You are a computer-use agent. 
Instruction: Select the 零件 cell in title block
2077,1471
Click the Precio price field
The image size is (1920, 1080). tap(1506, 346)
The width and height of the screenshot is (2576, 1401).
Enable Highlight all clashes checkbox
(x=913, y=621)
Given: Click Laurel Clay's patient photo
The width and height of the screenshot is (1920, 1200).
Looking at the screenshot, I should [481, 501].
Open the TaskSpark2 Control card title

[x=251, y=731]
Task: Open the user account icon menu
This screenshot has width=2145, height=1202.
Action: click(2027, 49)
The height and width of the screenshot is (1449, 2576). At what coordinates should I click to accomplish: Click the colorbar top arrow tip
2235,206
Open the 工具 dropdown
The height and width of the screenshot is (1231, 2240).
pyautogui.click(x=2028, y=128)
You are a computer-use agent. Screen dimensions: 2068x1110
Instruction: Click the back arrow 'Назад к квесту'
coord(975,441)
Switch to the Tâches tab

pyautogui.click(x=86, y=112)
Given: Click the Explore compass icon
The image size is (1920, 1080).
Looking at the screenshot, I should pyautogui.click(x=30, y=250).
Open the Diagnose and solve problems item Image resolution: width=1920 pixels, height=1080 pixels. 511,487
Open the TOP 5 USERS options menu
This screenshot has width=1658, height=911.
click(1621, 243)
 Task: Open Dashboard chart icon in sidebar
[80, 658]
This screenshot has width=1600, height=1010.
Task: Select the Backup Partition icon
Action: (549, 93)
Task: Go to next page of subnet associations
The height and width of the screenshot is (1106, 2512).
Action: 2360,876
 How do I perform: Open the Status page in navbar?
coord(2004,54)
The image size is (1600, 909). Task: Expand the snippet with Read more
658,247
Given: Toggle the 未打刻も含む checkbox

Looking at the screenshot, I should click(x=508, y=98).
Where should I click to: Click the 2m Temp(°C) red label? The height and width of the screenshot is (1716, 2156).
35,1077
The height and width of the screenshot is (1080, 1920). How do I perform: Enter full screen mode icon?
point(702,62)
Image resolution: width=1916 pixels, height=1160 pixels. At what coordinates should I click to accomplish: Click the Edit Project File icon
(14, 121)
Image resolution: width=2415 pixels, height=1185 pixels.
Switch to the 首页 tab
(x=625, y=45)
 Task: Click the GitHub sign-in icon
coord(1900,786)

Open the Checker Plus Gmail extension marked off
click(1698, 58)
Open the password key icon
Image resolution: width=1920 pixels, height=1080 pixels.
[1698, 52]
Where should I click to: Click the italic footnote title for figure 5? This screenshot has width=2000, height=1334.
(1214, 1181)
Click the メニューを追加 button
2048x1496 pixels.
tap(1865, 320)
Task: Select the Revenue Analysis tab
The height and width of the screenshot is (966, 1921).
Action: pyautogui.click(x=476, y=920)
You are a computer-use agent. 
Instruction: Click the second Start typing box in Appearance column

WORK TO BE COMPLETED :: Search the entries for the string "menu" and copy each line where it occurs.

EXERCISE ANSWER ::
Task: Open the user account icon menu
Open the TOP 5 USERS options menu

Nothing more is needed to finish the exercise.